Last synced: over 1 year ago
JSON representation

Awesome Lists containing this project

README

          

# WeatherTrendsPipeline

A comprehensive data engineering pipeline for collecting, processing, and analyzing weather data using the OpenWeatherMap API.

## Project Structure

```
WeatherTrendsPipeline/
├── src/ # Source code
│ ├── data/ # Data handling modules
│ │ ├── extraction/ # Data extraction scripts
│ │ │ └── extract_weather.py # Weather data extraction
│ │ ├── processing/ # Data transformation scripts
│ │ │ └── transform_weather.py # Weather data transformation
│ │ └── storage/ # Data storage scripts
│ │ └── load_weather.py # S3 upload functionality
│ ├── utils/ # Utility functions
│ │ ├── __init__.py
│ │ ├── api_client.py # API interaction utilities
│ │ ├── def_transformations.py # Data transformation functions
│ │ └── save_data.py # Data saving and management utilities
│ └── visualization/ # Data visualization components
├── data/ # Data storage
│ ├── raw/ # Raw weather data
│ ├── processed/ # Transformed data
│ └── final/ # Final analysis results
├── config/ # Configuration files
│ ├── db_config.yaml # Database settings
│ └── api_config.yaml # API settings
├── dags/ # Automation scripts
│ ├── extraction.sh # Data extraction shell script
│ └── trans_Load.sh # Transformation and S3 upload script
├── scheduler/ # Scheduling configuration
│ └── CRON # Cron job definitions
├── docs/ # Documentation
│ ├── api_documentation.md # API endpoints and usage
│ ├── data_schema.md # Data structure definitions
│ └── pipeline_documentation.md # Pipeline processes and monitoring
├── logs/ # Log files
│ └── extraction.log # Log file for extractions and uploads
├── notebooks/ # Jupyter notebooks
├── tests/ # Test files
├── .env # Environment variables (including AWS credentials)
├── .env.template # Environment variables template
├── requirements.txt # Python dependencies
└── setup_venv.bat # Virtual environment setup
```

## Setup

1. Clone the repository
2. Create a virtual environment and activate it:
```bash
python -m venv venv
source venv/bin/activate # On Windows: venv\Scripts\activate
```
3. Install dependencies:
```bash
pip install -r requirements.txt
```
4. Copy `.env.template` to `.env` and add your OpenWeatherMap API key:
```
OPENWEATHERMAP_API_KEY=your_api_key_here
```
5. Copy `config/api_config.template.yaml` to `config/api_config.yaml`

## Usage Examples

### Getting Current Weather Data

```python
from src.utils.api_client import OpenWeatherMapAPIClient

# Initialize the client
client = OpenWeatherMapAPIClient()

# Get weather for Casablanca
casablanca_weather = client.get_latest_weather(33.5731, -7.5898)

# Example response:
{
"message": "success",
"data": {
"temperature": 77, # Temperature in Fahrenheit
"humidity": 31, # Humidity percentage
"pressure": 1020, # Pressure in mb
"windSpeed": 3.3, # Wind speed in mph
"windBearing": 356, # Wind direction in degrees
"cloudCover": 0.69, # Cloud cover (0-1)
"uvIndex": 1, # UV index
"summary": "Partly cloudy skies.

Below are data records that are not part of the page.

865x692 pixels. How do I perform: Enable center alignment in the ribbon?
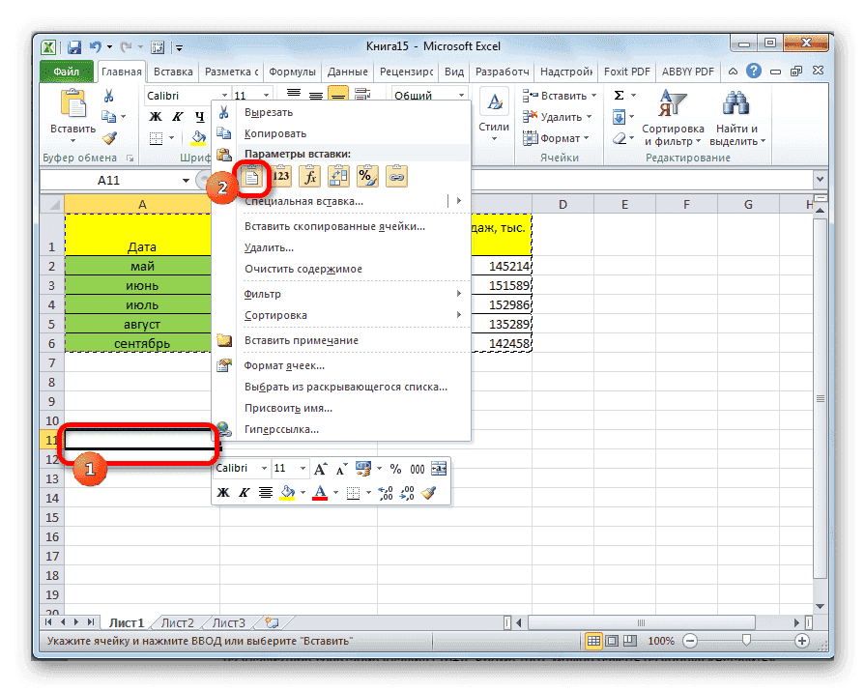click(315, 94)
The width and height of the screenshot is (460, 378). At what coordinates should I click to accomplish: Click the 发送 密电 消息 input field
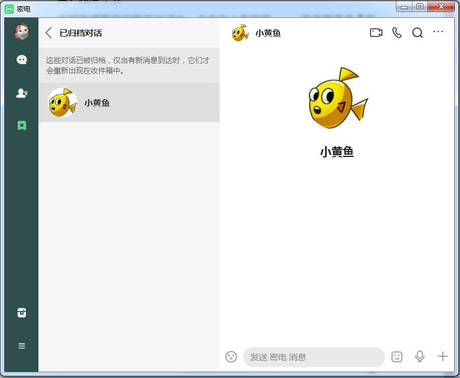(313, 357)
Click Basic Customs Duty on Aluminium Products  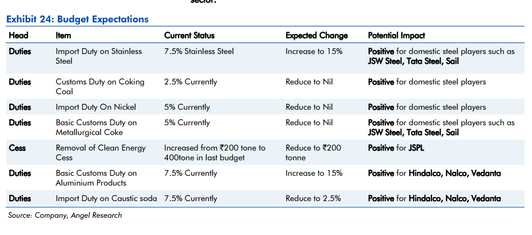(x=96, y=178)
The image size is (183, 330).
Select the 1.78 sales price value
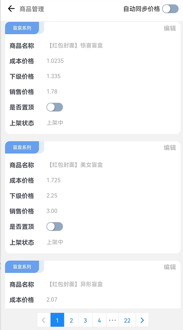[52, 92]
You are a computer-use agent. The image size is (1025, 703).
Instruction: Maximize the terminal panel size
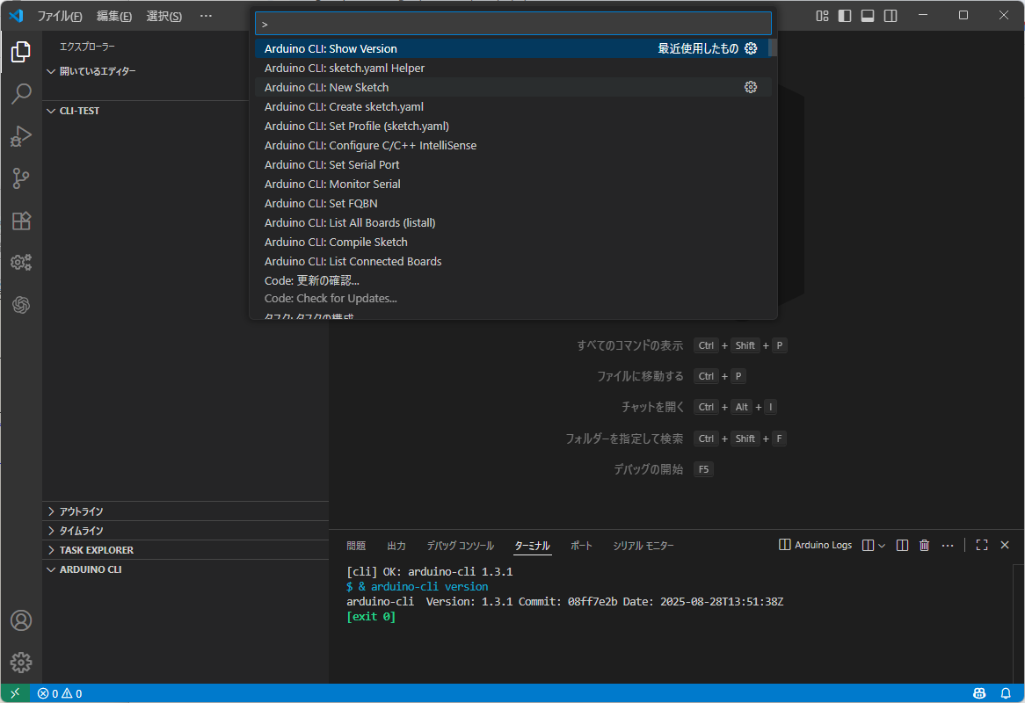(982, 546)
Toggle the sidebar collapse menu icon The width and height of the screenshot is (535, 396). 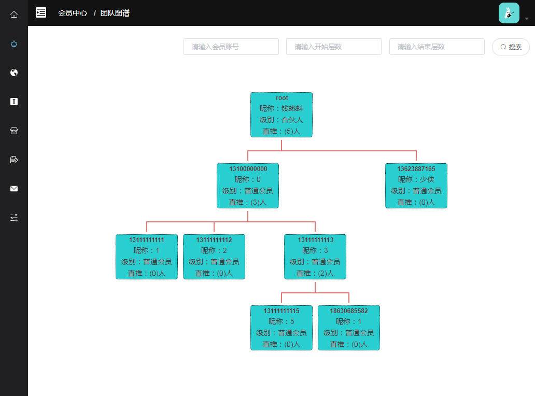tap(41, 12)
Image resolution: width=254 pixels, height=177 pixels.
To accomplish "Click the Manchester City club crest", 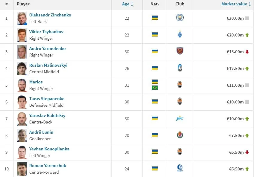I will coord(180,18).
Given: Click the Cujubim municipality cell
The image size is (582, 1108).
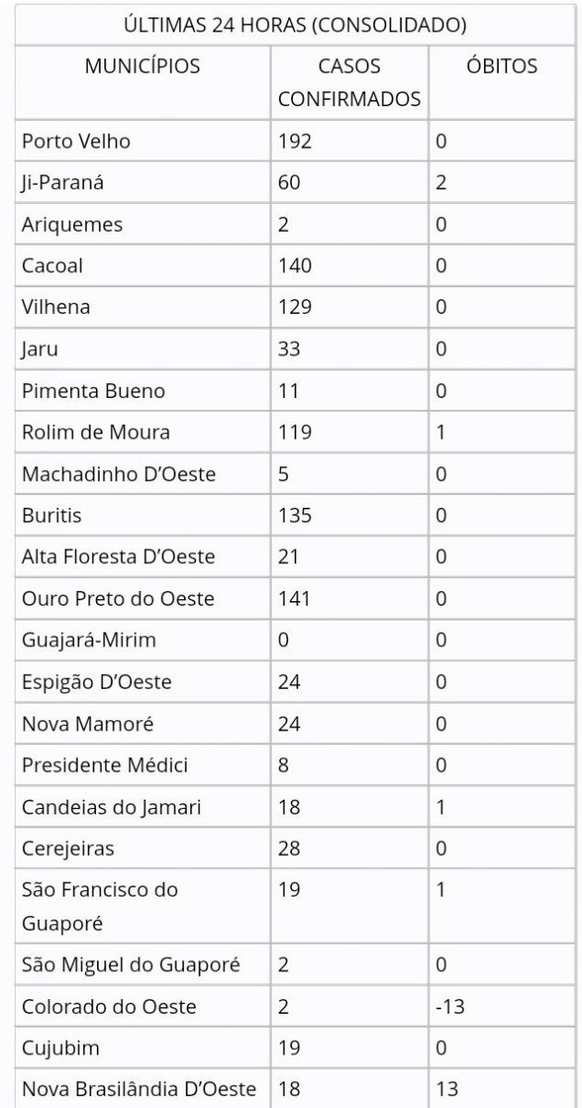Looking at the screenshot, I should click(x=61, y=1048).
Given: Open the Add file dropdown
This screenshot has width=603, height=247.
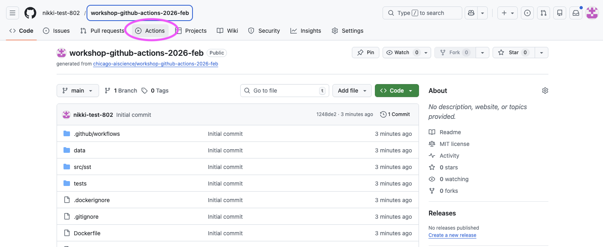Looking at the screenshot, I should 351,90.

Temperatures will feel warm..."
}
}

# Get weather for other Moroccan cities
rabat_weather = client.get_latest_weather(34.0209, -6.8416)
marrakech_weather = client.get_latest_weather(31.6295, -7.9811)
fez_weather = client.get_latest_weather(34.0181, -5.0078)
```

### Common Locations

| City | Latitude | Longitude |
|------------|-----------|-----------|
| Casablanca | 33.5731 | -7.5898 |
| Rabat | 34.0209 | -6.8416 |
| Marrakech | 31.6295 | -7.9811 |
| Fez | 34.0181 | -5.0078 |

## Features

- Real-time weather data retrieval
- Secure API key management using environment variables
- Error handling and automatic retries
- Support for multiple Moroccan cities
- Comprehensive weather information including:
- Temperature
- Humidity
- Wind speed and direction
- Cloud cover
- UV index
- Atmospheric pressure
- Weather conditions summary

## Data Processing Features

### Transformation Pipeline
- Comprehensive data transformation capabilities:
- Temperature unit conversions (°F to °C)
- Wind speed conversions (mph to km/h and m/s)
- Pressure conversions (mb to hPa and atm)
- Visibility distance conversions (miles to km)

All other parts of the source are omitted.